MATEMATİK seviyordu. Her şeyi hesaplıyordu. Bunu zamanla ilerlettiği için kolaylıkla yapıyor ve değişmez bir âdeti haline getirmiş olmanın yanında çok da zevk alıyordu.
Süreç içinde konuya ilişkin bir felsefe de geliştirdi. Matematikten uzak kalamazdık. Bunu yaparsak hayatı ıskalamış olurduk. Yakışık almazdı.
Zamanla dini duygularında gelişmeler yaşadı. Okudu, bilgisini arttırdı. Matematikten ise asla vazgeçmiyor hesaplamalar yapıyordu.
İbadetlerin matematiksel değerlerini çıkardı ve bunu bir tablo halinde yanında taşımaya başladı.

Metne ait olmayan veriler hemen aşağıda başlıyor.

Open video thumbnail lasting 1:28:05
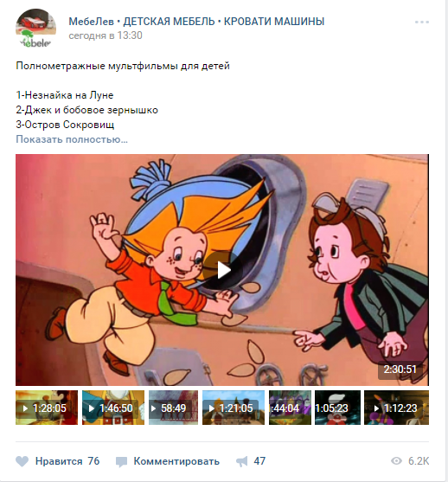Viewport: 448px width, 482px height. coord(47,408)
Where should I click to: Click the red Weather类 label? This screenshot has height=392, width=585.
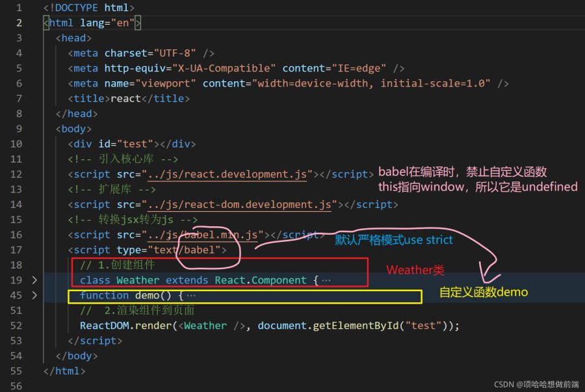tap(415, 270)
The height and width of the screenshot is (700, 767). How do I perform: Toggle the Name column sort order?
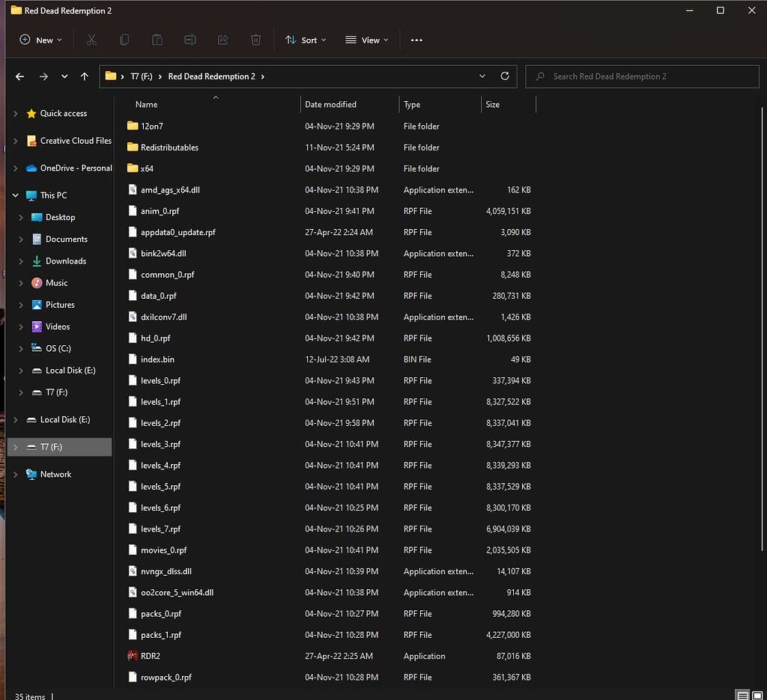click(147, 104)
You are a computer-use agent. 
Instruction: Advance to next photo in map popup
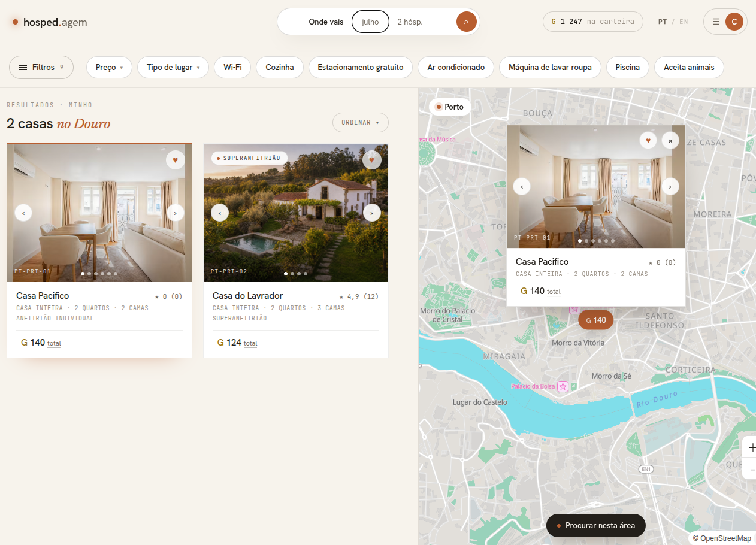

Artık muhabbetlerin birinci konusu buydu. Hemen cepten çıkartılıyor değerler çarpılıyor ve sonuç duyuruluyordu.
Soruyordu insanlara sen bugün hangi duayı kaç kez okudun, çektiğin esmalar hangileri? Aldığı cevaplara göre onlara hemen bir sevap çetveli yapıyordu. Mübarek gün ve gecelere göre değişen hesaplamaları da ihmal etmiyor bunu şu gece, şu gün okursan sonuç böyle olur şeklinde öneriler yapıyordu.
Bir gün bir yabancı geldi oturdukları yere. Muhabbet yine aynı şekilde devam ediyordu. Heyecan yüksekti. Yeni gelen kişi kendini nasıl tanımlıyorsun diye sordu.
Şaşırdı, cevap veremedi.
Sonunda sorunun sahibi yardımcı oldu kendisine. Bence sen kendini hayır dua tüccarı diye tanımlayabilirsin.
Muhatap itiraz etmişse de çevresinde bulunanlar uygun bulmuştu.